[Python-Dev] Replacement for print in Python 3.0 (original) (raw)

Bob Ippolito bob at redivi.com
Wed Sep 7 21:07:07 CEST 2005


On Sep 7, 2005, at 7:11 AM, Guido van Rossum wrote:

On 9/7/05, Barry Warsaw <barry at python.org> wrote:

On Wed, 2005-09-07 at 05:23, Stephen J. Turnbull wrote:

But print-ng looks like becoming the OOWTDI for a lot of applications. IMO it's just too early to give up on print-ng becoming the one obvious way to do it for a lot of i18n apps, too. +1. I have a gut feeling that we can make it easy for monolinguists to use printng without caring or even knowing about i18n, but also make it relatively painless to integrate i18n into an application or library. However I haven't had time to really explore that idea. I certainly didn't mean to rule that out.

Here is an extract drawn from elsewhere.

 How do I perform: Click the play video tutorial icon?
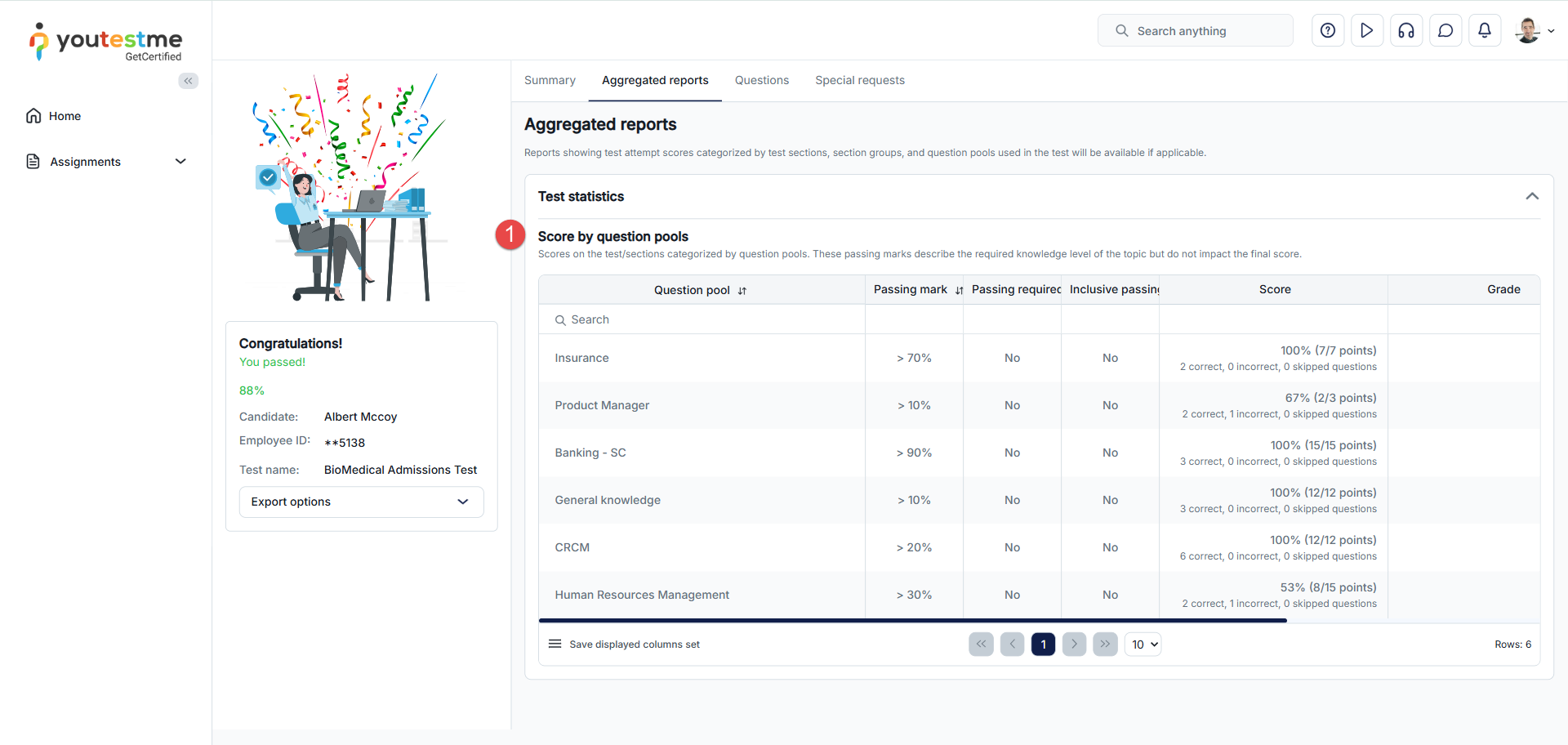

But I doubt that the only text to be i18n'd will occur in printf format strings. (In fact, I expect that few apps requiring i18n will be so primitive as to use any printf calls at all.)

In my experience, implementing i18n with existing Python (2.3 at
the time) features was not a big deal.

We used a translation company to translate all of the strings, and
they had no problem with normal Python %(format)s strings. We gave
it to them in an excel spreadsheet, and converted it to Apple
".strings" style files (which we parse directly in the Windows
version). Granted, we highlighted all of the "%(format)s" in the
spreadsheet so it was clear what should be preserved.

It worked like this:

def _(stringToBeLocalized): return anAppropriateString

and all formatted strings in the code looked like this: _('default english string %(variable)s') % someDict

from real world production code:

_(u'Installing this software requires %(requiredSpace)s of space.\n \nYou have selected to install this software on the iPod "%(podName) s" (%(totalFree)s available)') % { u'requiredSpace': self.installer.getRequiredFreeDiskSpace(), u'podName': self.podName, u'totalFree': space, }

I was also able to easily automate the process of extracting strings
to create that spreadsheet. I wrote a simple script that parsed the
Python modules and looked for function calls of "_" whose only
argument was a constant string. Worked great, and it was easy to write.